The results didn’t just feel right, they also matched expert opinion. We validated our automated scores against human-labeled examples from former hedge fund analysts and saw strong alignment. What a top-performing analyst would rate as insightful, our framework rated as insightful, too.
Technical Considerations and Limitations
Evaluation Metrics and Biases, Potential Gotchas
While our framework addresses many limitations of existing approaches, several challenges remain:
- LLM Evaluator Bias: Using LLMs to evaluate LLMs introduces potential bias. Models may favor outputs similar to their own style.
- Criteria Interdependence: Although we score each criterion independently, they're not truly orthogonal. High logical coherence often correlates with high plausibility, for instance.
- Context Window Effects: Longer documents may disadvantage models with smaller context windows, even if their actual understanding is comparable.
- Prompt Sensitivity: Small variations in evaluation prompts can lead to different scores. We've standardized our prompts through extensive iteration, but this remains a source of potential variance.
Statistical Power and Sample Size
With J=3 and N=50, we achieve reasonable statistical power for detecting large effects (Cohen's d > 0.8). However, smaller effects may go undetected. Power analysis suggests that for detecting medium effects (d ≈ 0.5) with 80% power, we'd need approximately N=100 bootstrap iterations.
The trade-off is computational cost—each additional bootstrap iteration requires 3 × (number of questions) × (number of criteria) × (number of models) LLM calls. At current API pricing, this becomes expensive quickly, and while we take these steps in production we felt that for this evaluation the that approach would have been excessive.
Conclusion
At Hebbia, we believe that LLMs and the agents they power are central to the future of enterprise workflows, and thus evaluation must evolve alongside them—not just in scale, but in sophistication. In this paper, we introduced Hebbia's framework for consensus-based LLM evaluation with the aim of blending theoretical rigor with statistical and empirical validation.
By synthesizing advances from G-Eval, GPTScore, and BooookScore, and reinforcing them with permutation-based hypothesis testing, we constructed a system that can autonomously evaluate qualitative performance with statistical fidelity. Add in the ability for our users and our internal teams at Hebbia to define criteria ad hoc based on the objectives of a given agentic system, and you have a flexible and adaptable framework that scales with your needs.
Looking ahead, we aim to extend beyond simple model-to-model comparison to encompass system-level evaluations, planning agent benchmarking, and fine-grained debugging of agent behavior. As agentic systems become more complex—incorporating tool use, multistep reasoning, and dynamic context management—so too must the tools we use to measure them.

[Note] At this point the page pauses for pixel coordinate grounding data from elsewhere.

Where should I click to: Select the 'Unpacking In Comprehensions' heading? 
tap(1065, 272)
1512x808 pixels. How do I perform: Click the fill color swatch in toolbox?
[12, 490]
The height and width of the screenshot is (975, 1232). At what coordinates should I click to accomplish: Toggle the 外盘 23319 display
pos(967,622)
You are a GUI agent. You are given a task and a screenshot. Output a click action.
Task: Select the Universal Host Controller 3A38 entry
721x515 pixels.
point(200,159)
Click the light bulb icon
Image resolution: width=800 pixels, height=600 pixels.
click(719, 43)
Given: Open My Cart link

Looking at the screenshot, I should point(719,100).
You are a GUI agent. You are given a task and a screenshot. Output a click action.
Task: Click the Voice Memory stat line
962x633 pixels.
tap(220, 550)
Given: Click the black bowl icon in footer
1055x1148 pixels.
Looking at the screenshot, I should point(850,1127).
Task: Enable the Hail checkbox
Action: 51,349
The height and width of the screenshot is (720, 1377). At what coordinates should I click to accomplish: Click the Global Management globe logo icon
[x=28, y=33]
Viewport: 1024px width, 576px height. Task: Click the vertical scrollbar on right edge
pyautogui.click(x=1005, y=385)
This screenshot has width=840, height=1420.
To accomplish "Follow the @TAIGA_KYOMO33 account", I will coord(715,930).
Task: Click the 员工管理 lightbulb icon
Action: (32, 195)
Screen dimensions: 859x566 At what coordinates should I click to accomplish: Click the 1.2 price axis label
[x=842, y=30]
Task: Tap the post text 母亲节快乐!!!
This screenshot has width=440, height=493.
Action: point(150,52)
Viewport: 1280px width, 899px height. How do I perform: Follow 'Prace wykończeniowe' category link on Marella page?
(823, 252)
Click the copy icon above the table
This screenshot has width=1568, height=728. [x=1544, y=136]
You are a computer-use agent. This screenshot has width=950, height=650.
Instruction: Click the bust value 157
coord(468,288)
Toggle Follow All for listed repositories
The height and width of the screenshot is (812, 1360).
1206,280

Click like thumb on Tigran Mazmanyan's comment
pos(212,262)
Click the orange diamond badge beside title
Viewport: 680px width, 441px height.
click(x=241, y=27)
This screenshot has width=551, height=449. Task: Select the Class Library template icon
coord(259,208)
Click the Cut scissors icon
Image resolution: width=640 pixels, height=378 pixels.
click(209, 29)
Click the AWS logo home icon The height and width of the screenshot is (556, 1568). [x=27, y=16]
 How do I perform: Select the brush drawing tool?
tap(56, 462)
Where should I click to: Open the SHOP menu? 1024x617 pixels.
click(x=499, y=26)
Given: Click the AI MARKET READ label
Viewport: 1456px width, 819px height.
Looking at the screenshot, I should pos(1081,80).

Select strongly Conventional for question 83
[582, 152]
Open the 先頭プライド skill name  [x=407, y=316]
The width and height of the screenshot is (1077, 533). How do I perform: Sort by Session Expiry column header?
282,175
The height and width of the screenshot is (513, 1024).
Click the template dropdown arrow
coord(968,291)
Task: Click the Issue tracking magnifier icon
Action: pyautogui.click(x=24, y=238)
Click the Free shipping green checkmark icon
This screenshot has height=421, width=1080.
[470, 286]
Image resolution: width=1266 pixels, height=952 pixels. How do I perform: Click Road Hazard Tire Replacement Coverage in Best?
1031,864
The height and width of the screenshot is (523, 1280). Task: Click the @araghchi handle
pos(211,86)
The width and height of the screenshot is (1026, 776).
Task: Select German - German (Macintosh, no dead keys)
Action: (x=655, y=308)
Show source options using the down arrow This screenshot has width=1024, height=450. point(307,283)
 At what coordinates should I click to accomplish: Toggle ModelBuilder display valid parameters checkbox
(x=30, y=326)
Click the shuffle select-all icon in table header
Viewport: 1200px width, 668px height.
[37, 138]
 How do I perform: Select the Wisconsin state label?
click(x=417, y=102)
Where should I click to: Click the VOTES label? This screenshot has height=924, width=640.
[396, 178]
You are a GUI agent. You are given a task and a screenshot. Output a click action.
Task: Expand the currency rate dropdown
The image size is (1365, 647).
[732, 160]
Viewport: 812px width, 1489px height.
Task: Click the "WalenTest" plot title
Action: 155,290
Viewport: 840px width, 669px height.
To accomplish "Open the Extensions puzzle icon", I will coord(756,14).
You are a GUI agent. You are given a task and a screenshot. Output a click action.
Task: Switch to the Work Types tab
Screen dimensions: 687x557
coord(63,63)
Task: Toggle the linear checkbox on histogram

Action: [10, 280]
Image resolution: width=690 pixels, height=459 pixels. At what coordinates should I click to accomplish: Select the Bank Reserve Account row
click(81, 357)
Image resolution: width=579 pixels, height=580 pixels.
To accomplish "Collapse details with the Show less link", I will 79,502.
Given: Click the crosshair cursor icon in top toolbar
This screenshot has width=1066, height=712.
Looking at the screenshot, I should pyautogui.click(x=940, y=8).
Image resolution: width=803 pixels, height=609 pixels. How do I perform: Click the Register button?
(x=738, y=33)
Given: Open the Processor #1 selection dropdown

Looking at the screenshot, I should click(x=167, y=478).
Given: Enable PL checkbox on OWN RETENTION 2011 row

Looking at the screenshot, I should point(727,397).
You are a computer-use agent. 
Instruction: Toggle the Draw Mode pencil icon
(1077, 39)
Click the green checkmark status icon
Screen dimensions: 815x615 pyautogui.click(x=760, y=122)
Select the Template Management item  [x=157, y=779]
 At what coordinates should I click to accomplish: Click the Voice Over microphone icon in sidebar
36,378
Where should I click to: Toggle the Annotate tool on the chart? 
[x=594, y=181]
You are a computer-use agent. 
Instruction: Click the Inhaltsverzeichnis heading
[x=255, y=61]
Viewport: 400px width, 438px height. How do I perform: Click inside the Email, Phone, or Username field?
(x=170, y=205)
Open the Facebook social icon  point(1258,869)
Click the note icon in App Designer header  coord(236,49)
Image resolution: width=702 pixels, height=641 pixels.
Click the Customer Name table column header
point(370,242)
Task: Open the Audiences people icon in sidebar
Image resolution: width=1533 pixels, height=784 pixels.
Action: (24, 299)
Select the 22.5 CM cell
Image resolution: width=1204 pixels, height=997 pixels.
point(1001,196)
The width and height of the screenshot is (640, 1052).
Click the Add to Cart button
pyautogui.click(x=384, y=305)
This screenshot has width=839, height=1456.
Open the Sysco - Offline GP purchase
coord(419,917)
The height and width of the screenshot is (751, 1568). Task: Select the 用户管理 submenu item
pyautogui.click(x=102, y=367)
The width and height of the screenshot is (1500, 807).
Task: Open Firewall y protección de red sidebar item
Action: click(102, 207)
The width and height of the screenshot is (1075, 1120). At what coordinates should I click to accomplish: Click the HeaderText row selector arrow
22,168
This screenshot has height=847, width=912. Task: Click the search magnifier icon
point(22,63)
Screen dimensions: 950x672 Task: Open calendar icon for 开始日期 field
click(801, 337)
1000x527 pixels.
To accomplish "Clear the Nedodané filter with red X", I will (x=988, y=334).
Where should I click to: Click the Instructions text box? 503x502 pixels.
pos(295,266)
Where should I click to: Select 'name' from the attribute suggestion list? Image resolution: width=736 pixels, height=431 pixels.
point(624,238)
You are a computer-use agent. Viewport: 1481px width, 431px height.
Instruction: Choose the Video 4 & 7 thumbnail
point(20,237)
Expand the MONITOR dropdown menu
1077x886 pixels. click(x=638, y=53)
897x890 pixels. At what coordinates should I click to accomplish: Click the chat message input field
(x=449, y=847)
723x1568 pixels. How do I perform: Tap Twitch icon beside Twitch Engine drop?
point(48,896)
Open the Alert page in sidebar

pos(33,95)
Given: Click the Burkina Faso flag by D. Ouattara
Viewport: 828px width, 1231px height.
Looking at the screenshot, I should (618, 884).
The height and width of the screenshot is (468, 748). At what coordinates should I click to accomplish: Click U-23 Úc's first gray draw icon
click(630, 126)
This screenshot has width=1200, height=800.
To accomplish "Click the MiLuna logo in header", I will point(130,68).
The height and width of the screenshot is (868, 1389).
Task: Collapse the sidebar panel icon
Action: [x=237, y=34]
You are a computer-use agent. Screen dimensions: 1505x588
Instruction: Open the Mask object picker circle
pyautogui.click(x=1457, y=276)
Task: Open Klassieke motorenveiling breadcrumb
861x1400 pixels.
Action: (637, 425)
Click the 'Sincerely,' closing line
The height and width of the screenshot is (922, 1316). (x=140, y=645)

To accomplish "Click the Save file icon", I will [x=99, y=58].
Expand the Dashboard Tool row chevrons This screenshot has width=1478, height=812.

Precision matters—especially when "good enough" isn't enough. In the high-stakes world of financial analysis, legal discovery, and enterprise intelligence, the difference between 95% and 99% accuracy can be millions of dollars. Our evaluation framework helps ensure we're always moving in the right direction, one statistically significant improvement at a time.
The authors would like to thank the Hebbia engineering team for their patience during the hundreds of thousands of API calls required for this research, and the finance team for not looking too closely at the OpenAI, Google, and Anthropic invoices.